Barfight Bitch said...

Rape, that exactly how I felt about it. What arsewhipe did. Its made me sick and angry.

Barfight Bitch said...

... and the other roommate reacted strange too. Not so strange as arse, but just aphatic. I read an interview with him, saying that...
I can't. Its not necessary to repeat his words. It was a nasty cold description of what happend afterward. Maybe you saw the interview too.

Unknown said...

Yeah, good old apathetic Hellhammer. Not knowing him in person, just by circumstance, I'm also tempted to say he's sociopathic to a degree, just more polite. I don't think he's dangerous and he doesn't get off on other people being hurt, he just doesn't care. I seriously doubt that he's ever been in any kind of long-term relationship. Most people like to have their partner care about them, at least to a degree.
Necrobutcher seems the least screwed up of Mayhem fellows. His psychological problems are more common, being depression and use of mind-altering substances.

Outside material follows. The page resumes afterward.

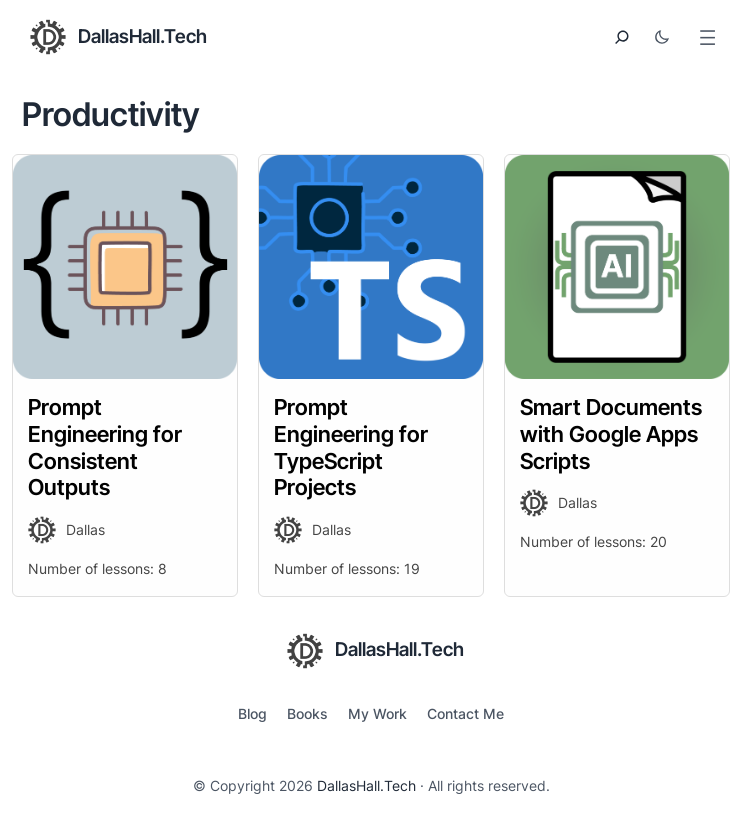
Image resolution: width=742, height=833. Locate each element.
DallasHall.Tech (142, 36)
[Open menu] (707, 37)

Although I understand that his family of origin is not exactly something wonderful, his father and uncle at any rate being fascists of a sort. He seems like a decent enough guy, though, actually possessing the capacity to care about other people.

Barfight Bitch said...

Yes, I like Necrobutcher. Honest guy I think. And I also like that he turned his back at arsewipe immidiatly, when he did those cowardly-tough things. Arsey found it a deed of brave guts, what he did. But this is more about a lack of honour than bravoury.
I think eating that spicey sandwich is a tougher deed of him than taking pictures of someone who died.